Listen. Two friends set off to walk towards the dunes and the beach beyond and found themselves on the links staring at three boys bragging about a fox cub they’d caught. It was to be sold to a man in the village. Both friends knew that fox’s fate.
So they bartered and haggled; the boys leaving with money to squabble over, the friends with the cub. One friend said to the other,
‘How daft was that? You’ve not the money to waste on a fox cub.’
‘What? You know who they were talking about. Heart, liver and whatever else kept, bones to the dogs.’
And then the cub was gone, scampering across the links towards two foxes sitting at the edge of the dunes. The fox family sat for a moment looking towards the friends, then disappeared into the dunes.
‘Were they saying thank you?’
Now the man who’d bought the fox cub, worked hard, tried to make sure his family had enough, but they led a frugal life.
‘Made sure what little money they had would last.’
They were happy enough, although sometimes they could have done with a bit more.
‘That’s what you and Mam always say.’
They got by. And they had a beautiful daughter. But she fell ill and they couldn’t afford a doctor, and anyway hadn’t he spent their money rescuing the fox?
The daughter grew worse. In desperation they thought to seek advice from the old woman who lived in the dunes. Some villagers made sly accusations about her, but they knew she was no witch, wasn’t it all just gossip and nonsense? They’d helped her on occasion, given her food. So they went into the dunes, and found her outside her house.
‘How did she live in the dunes?’
‘Built a house out of driftwood and whatever she could find, when she was younger of course. In those days she was strong, quick tempered, kind when she wanted to be.’
‘How do you know?’
‘Part of the story, now let me get on.’
‘Don’t get annoyed.’
‘I’m not getting…where was I?’
‘Outside her house.’
It was a hot day. She offered them water, asked them to sit, and listened. Then took a small bag from her apron pocket, ‘Give her this for three days. She’ll live. And another thing, when she’s recovered, look under that stone outside your house; never know what you’ll find.’ Sure enough the daughter brightened. On the third morning, looking under the stone they found a purse with enough to keep them comfortable for a long time.

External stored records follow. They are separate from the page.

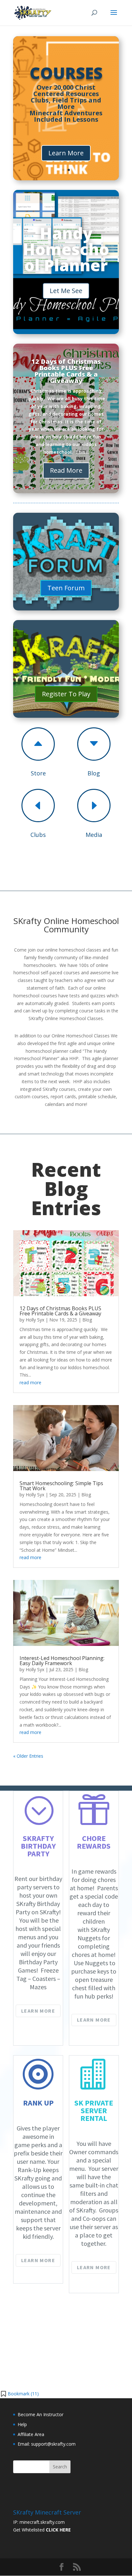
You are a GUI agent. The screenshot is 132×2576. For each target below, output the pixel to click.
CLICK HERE (58, 2530)
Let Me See (66, 290)
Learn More (66, 153)
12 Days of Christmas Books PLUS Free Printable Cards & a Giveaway (66, 371)
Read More (66, 470)
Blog (93, 773)
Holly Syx (35, 1320)
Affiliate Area (31, 2434)
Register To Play (66, 694)
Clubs (38, 834)
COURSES (66, 73)
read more (30, 1382)
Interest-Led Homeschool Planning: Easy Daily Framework (62, 1661)
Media (94, 834)
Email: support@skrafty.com (47, 2444)
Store (38, 773)
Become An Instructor (40, 2414)
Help (22, 2424)
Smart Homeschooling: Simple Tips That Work (61, 1486)
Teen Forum (66, 588)
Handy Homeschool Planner (66, 249)
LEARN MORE (38, 2011)
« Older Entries (28, 1756)
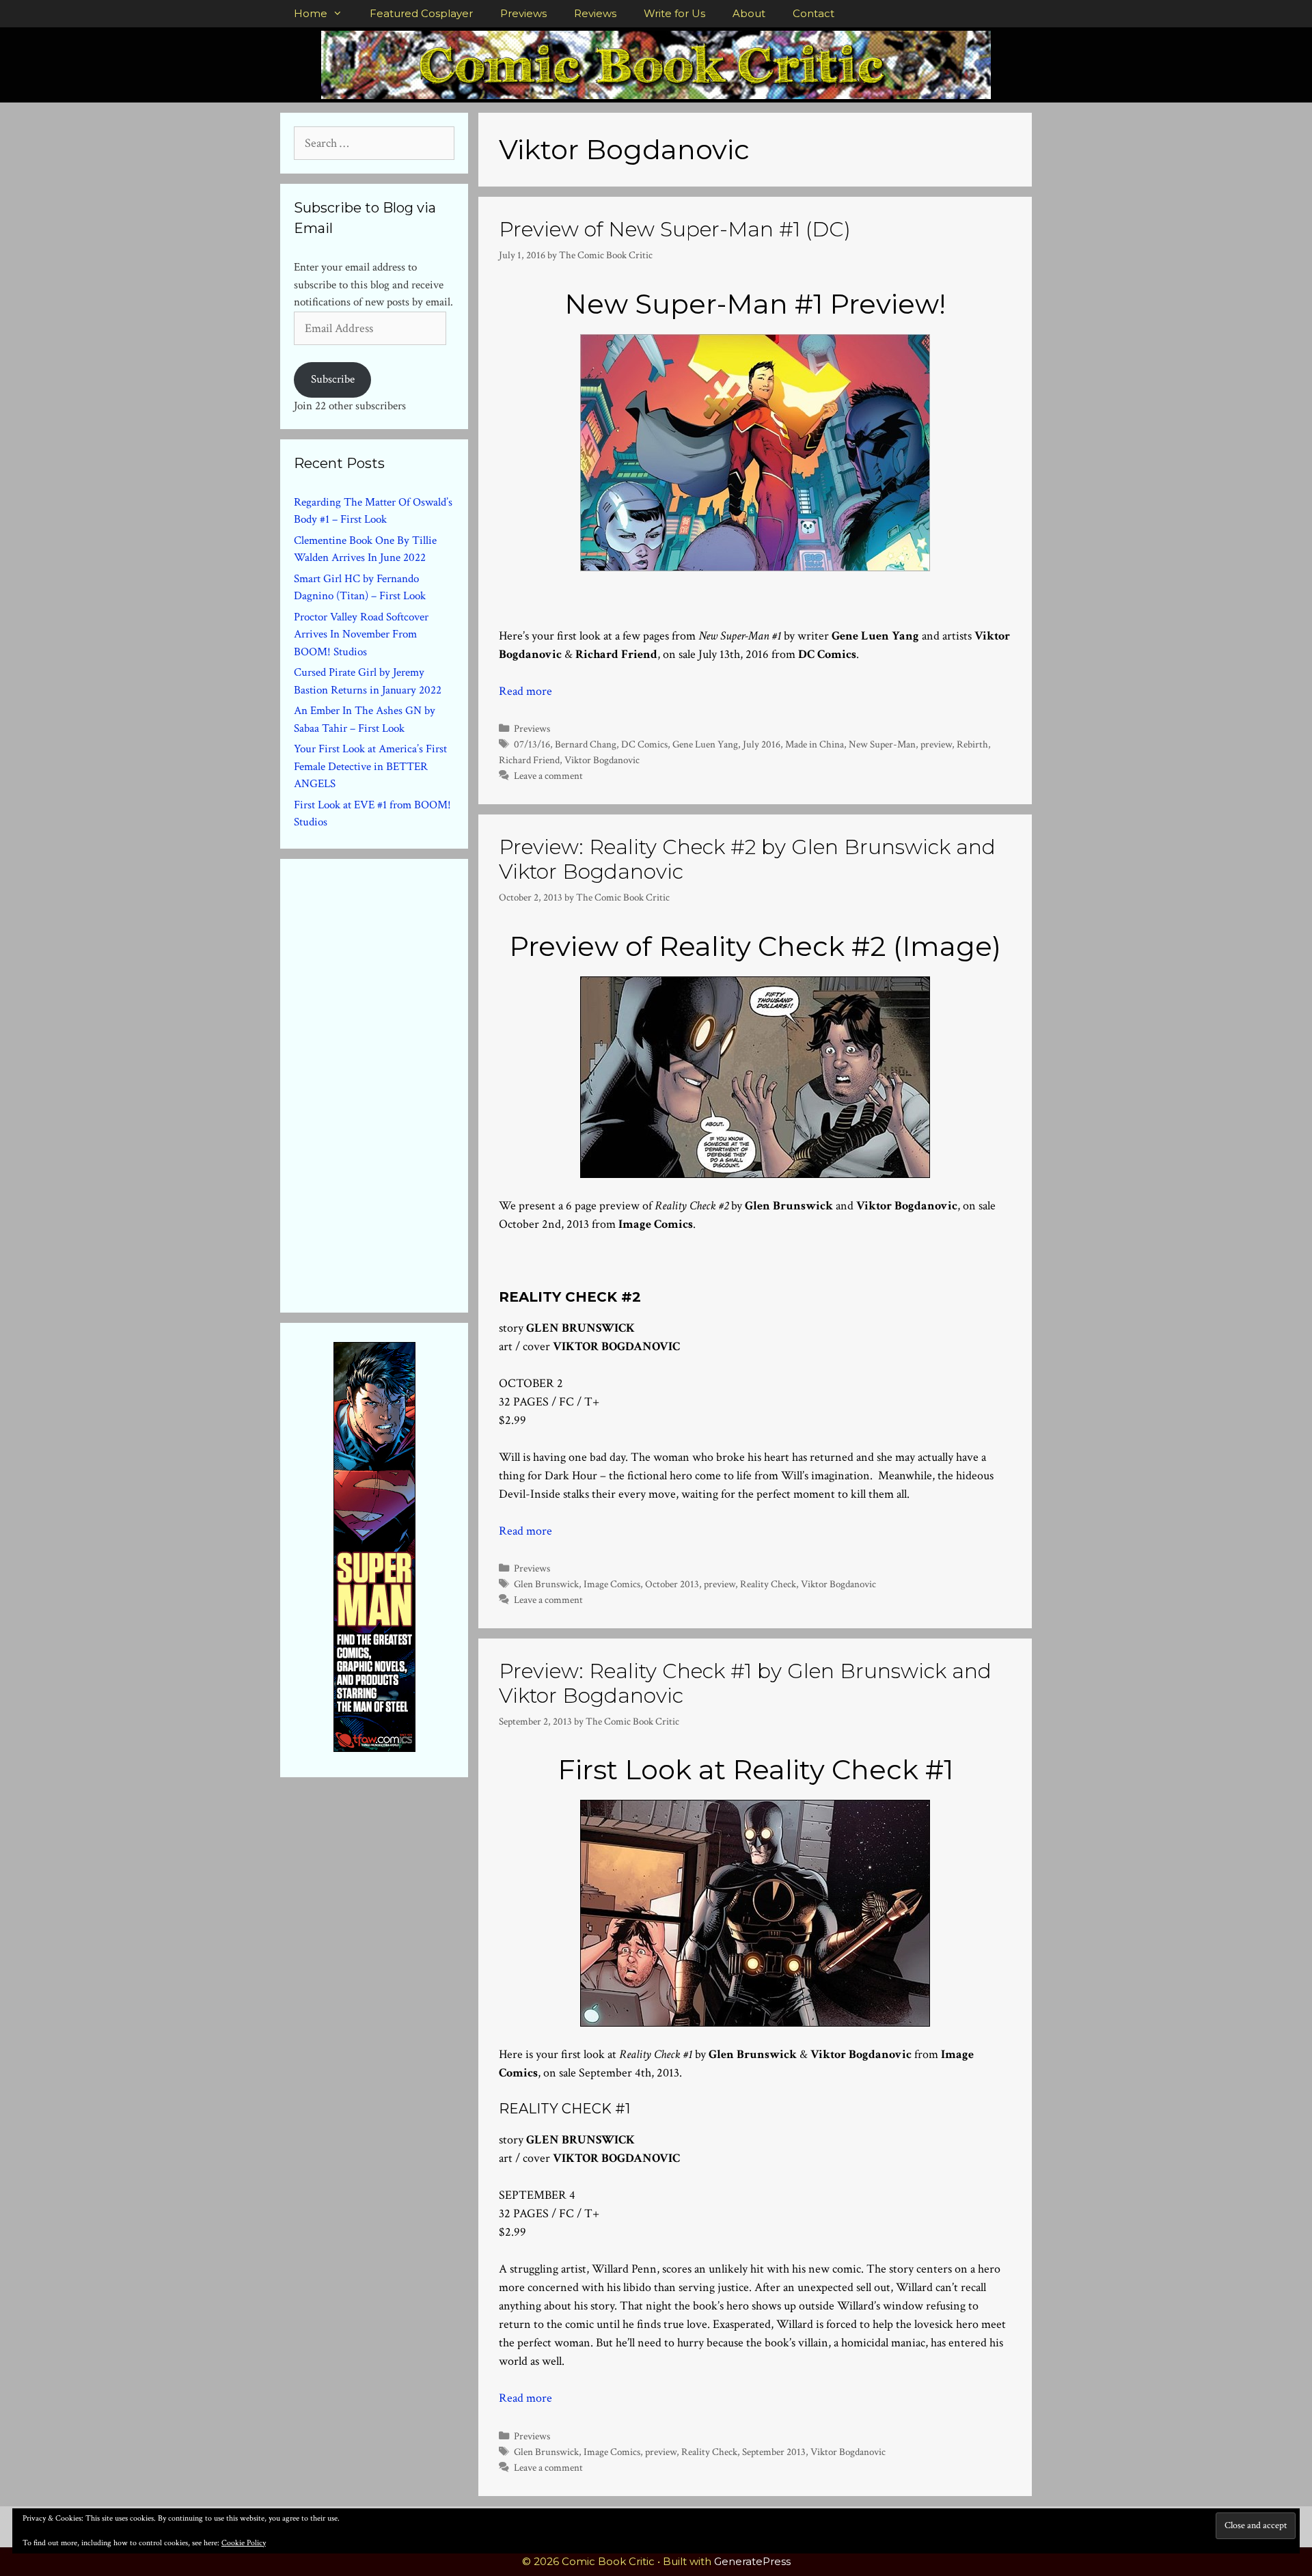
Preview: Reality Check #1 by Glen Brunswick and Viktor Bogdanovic (745, 1683)
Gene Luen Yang (705, 744)
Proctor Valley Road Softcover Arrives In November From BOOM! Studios (361, 634)
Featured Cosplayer (421, 13)
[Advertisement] (396, 1083)
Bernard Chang (585, 744)
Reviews (595, 13)
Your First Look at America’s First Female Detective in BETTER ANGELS (370, 766)
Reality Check (768, 1584)
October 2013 (672, 1584)
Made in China (814, 744)
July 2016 (761, 744)
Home (310, 13)
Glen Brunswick (546, 1584)
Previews (523, 13)
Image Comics (612, 1584)
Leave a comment (548, 775)
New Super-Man (882, 744)
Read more (525, 691)
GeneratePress (752, 2561)
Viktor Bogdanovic (602, 760)
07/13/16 (532, 744)
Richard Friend (529, 760)
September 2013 (774, 2451)
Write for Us (674, 13)
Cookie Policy (243, 2543)
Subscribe (333, 379)
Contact (813, 13)
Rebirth (972, 744)
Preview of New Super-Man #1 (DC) (675, 229)
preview (936, 744)
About (749, 13)
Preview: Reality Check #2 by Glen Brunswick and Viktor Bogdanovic (747, 859)
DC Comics (644, 744)
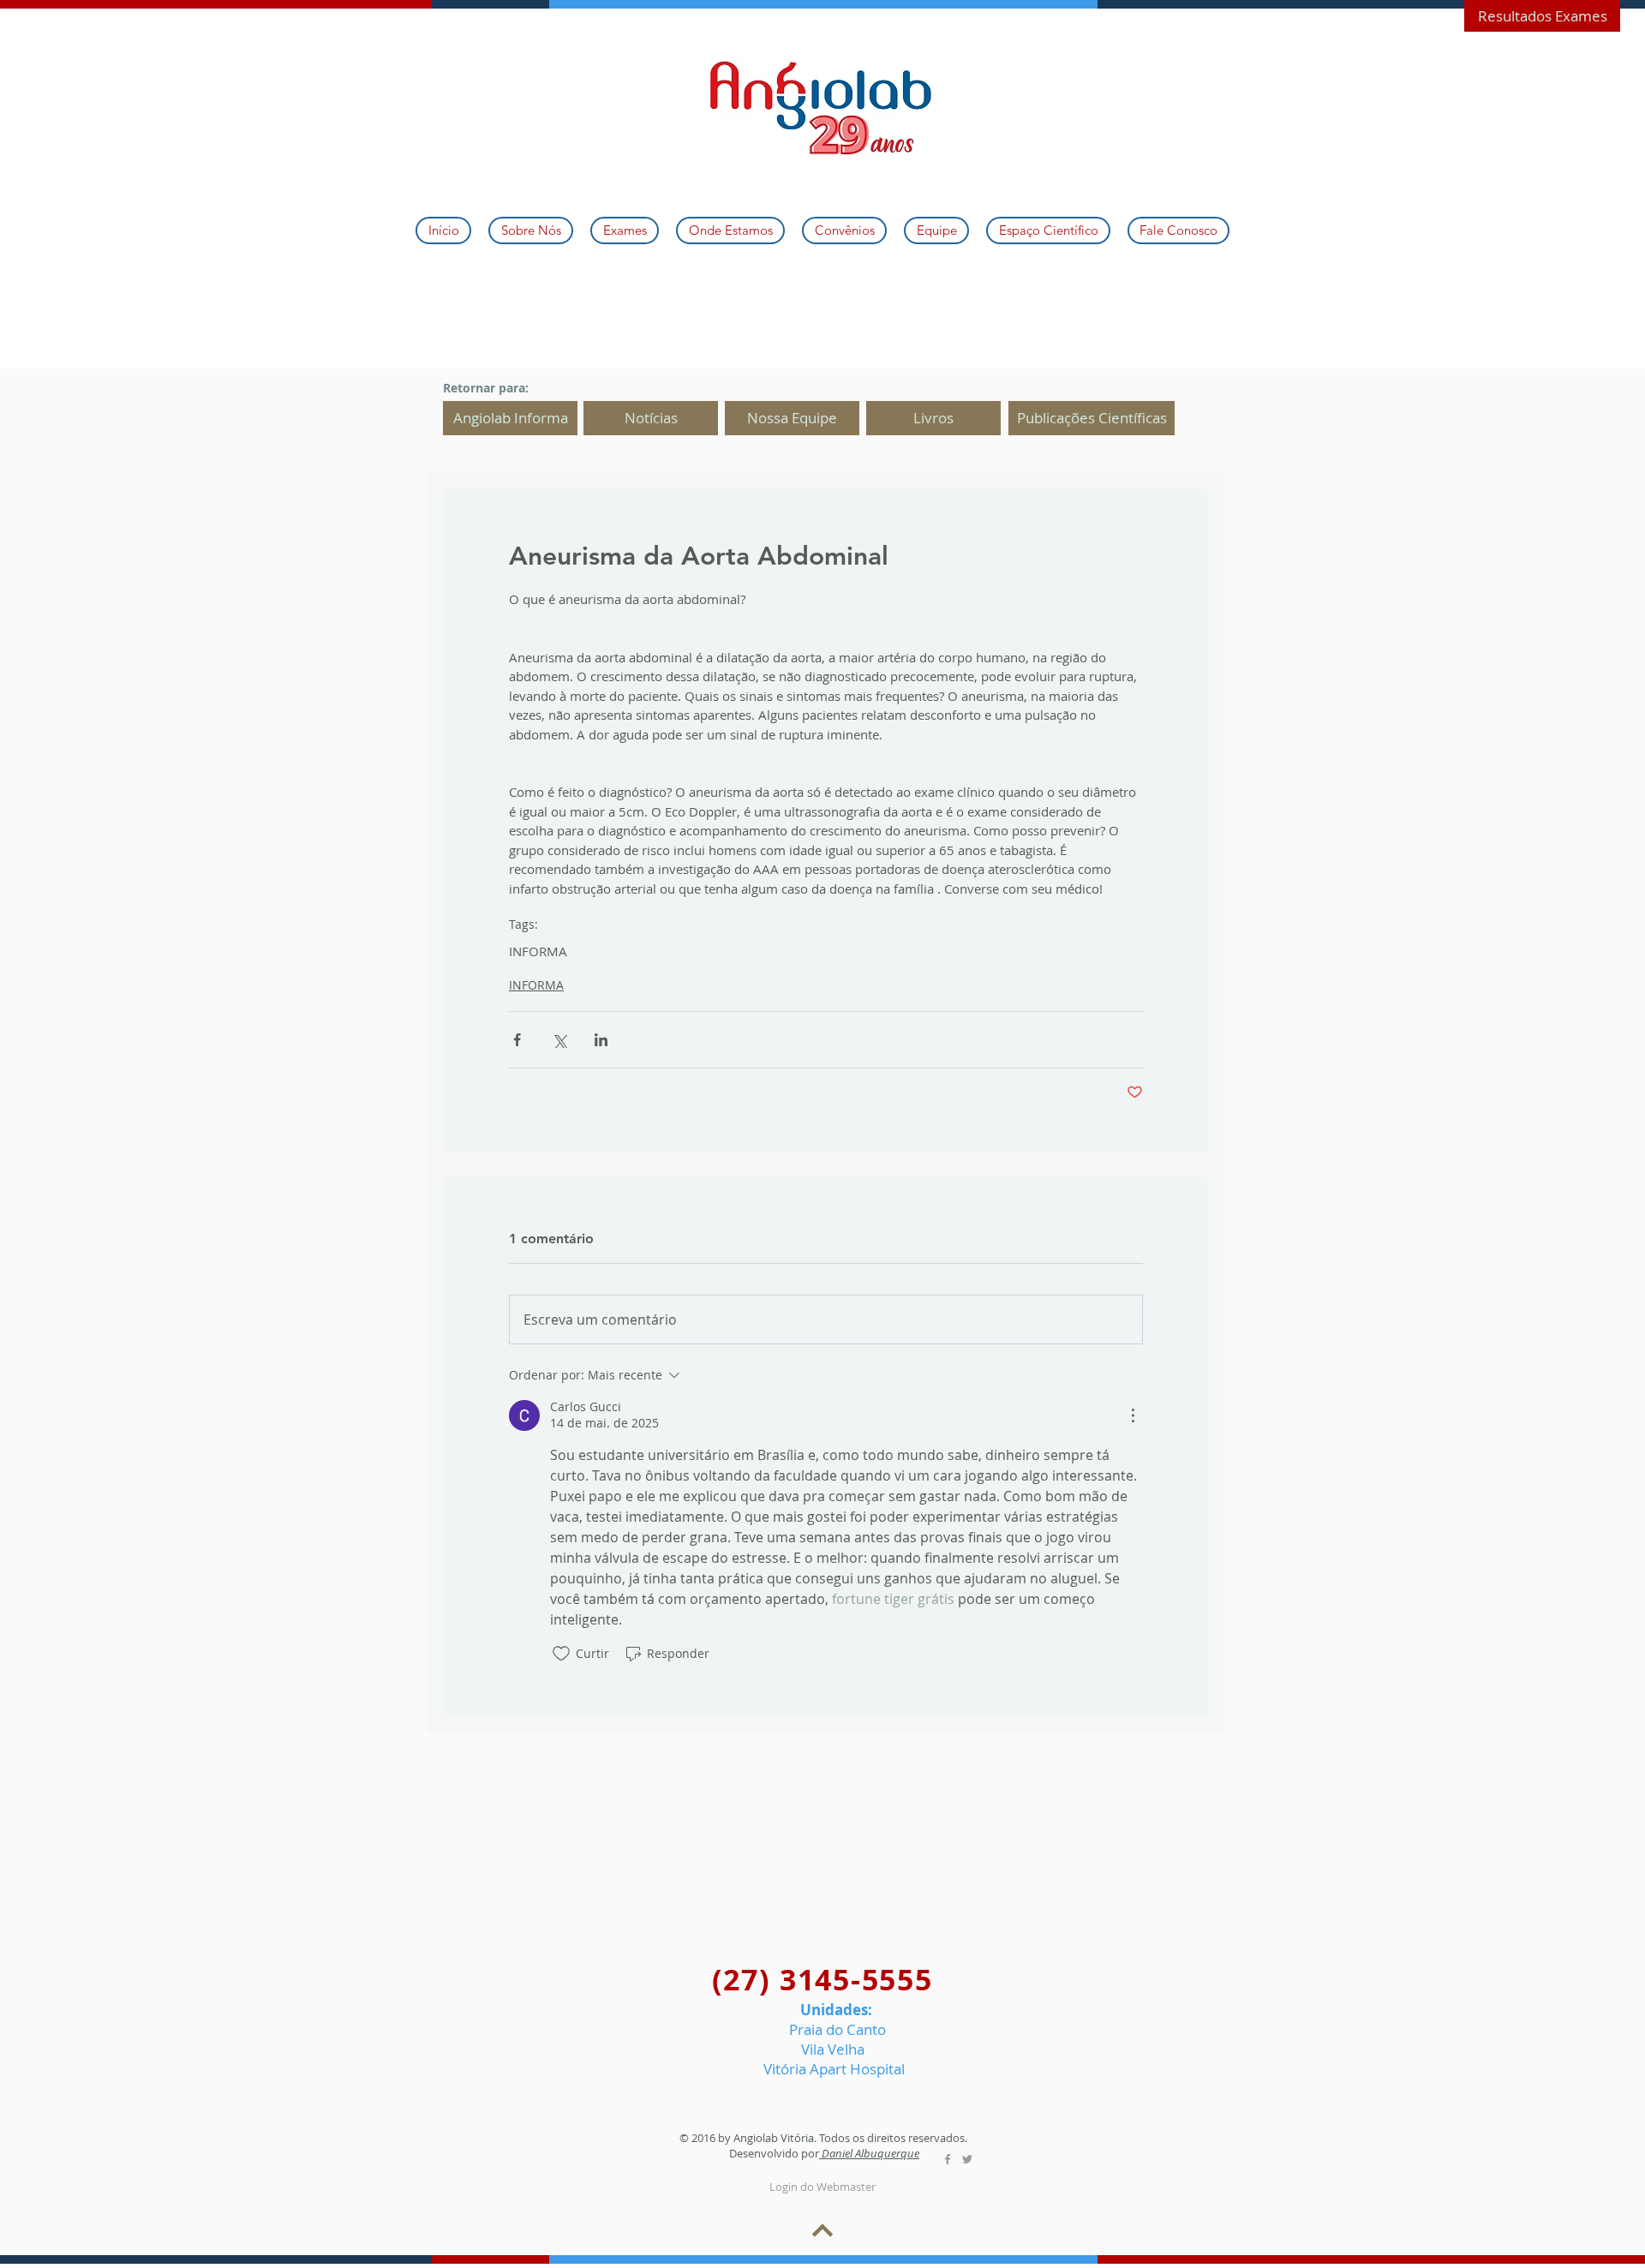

They went to thank the old woman. She smiled at the daughter, told them to look after her, then shooed them away. Hadn’t she enough to do without wasting time in idle gossip.
Glimpsing this winter landscape through a tracery of trees, crows stark against a snow-laden sky. Wrapped in the train’s hypnotic rhythm I listen, catch snatches of conversation, laughter. If I concentrate I can see you, hear your quiet voice, listen to words softly falling. If I concentrate I can still hear your stories.